The perspective of selective exposure states that media consumption is determined by the preferences of the audience, which seeks to confirm or reinforce their opinions through media content. This idea-axis, which appeared in the early 1940s in communication research (Lazarsfeld et al., 1944), has been recovered in recent decades (Mutz, 2006; Bennett & Iyengar, 2008; Iyengar & Hahn, 2009; Knobloch-Westerwick, 2015) to explain the consumption of media messages by audiences in a media context characterized by a greater capacity for selection (Prior, 2007), by the growth of the Internet and social networks as a source of information (Van Aelst et al., 2017) and by customizing the information search (Valentino et al., 2009; Dylko et al., 2017).

In Spain, several studies have shown that the consumption of political information conforms to the argument of selective exposure oriented by ideological and political predispositions (Martín Llaguno & Berganza, 2001; Humanes, 2014, 2016), in accordance with the characteristics of the system of pluralist-polarized media (Hallin & Mancini, 2004). However, these previous works have not taken into account other variables - such as political interest - that can also explain selective exposure to political information (Skovsgaard et al., 2016).

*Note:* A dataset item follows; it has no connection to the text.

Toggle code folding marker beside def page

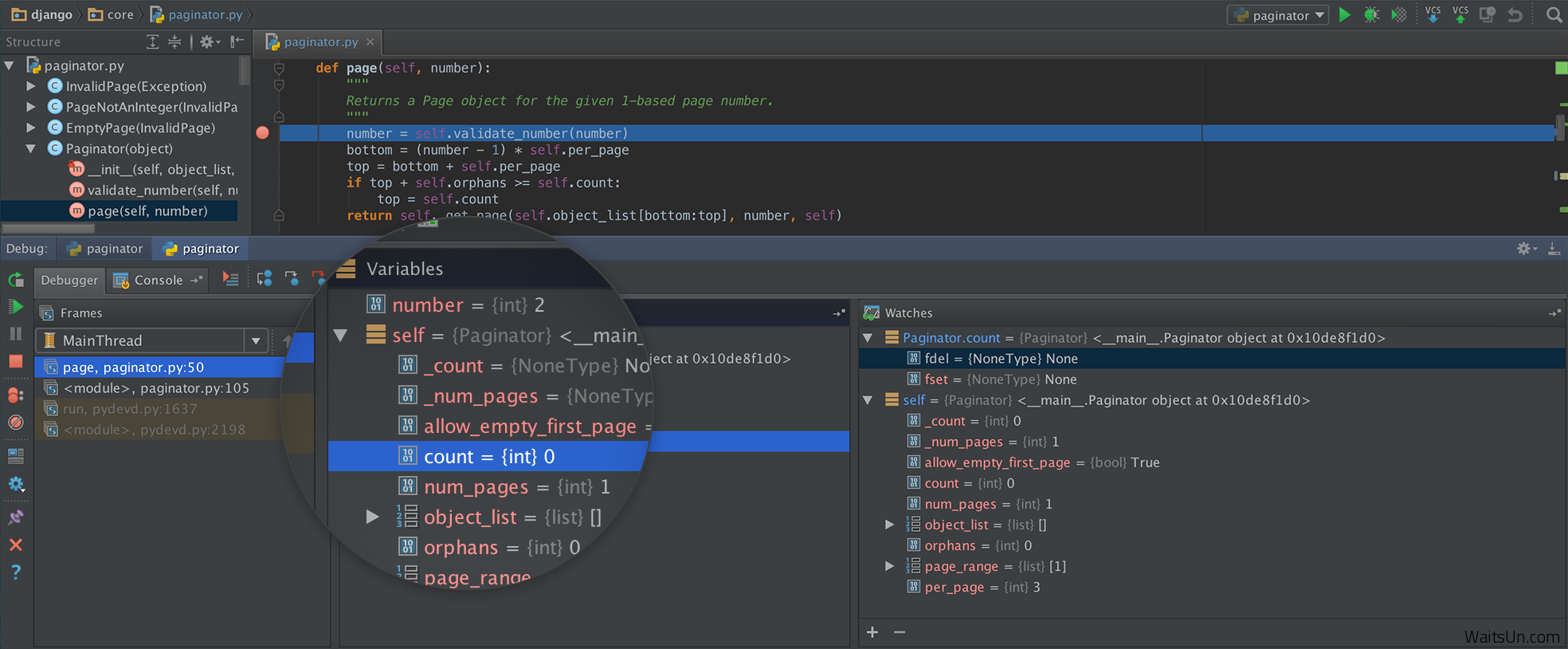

Along these lines, the main objective of this chapter is to explore what factors explain selective exposure to political information in Spain, considering two types of variables: those related to selective exposure oriented by ideological and partisan predispositions, and those that are associated with selective exposure oriented by political interest. In addition, it is analyzed whether the explanatory potential of these two types of indicators varies across different types of media (digital newspapers, television channels and radio channels). To do this, the chapter relies on data from the post-election survey of the Spanish Sociological Research Center (CIS) on the general elections of November 10, 2019 in Spain, which includes several questions related to the consumption of political information during the electoral campaign.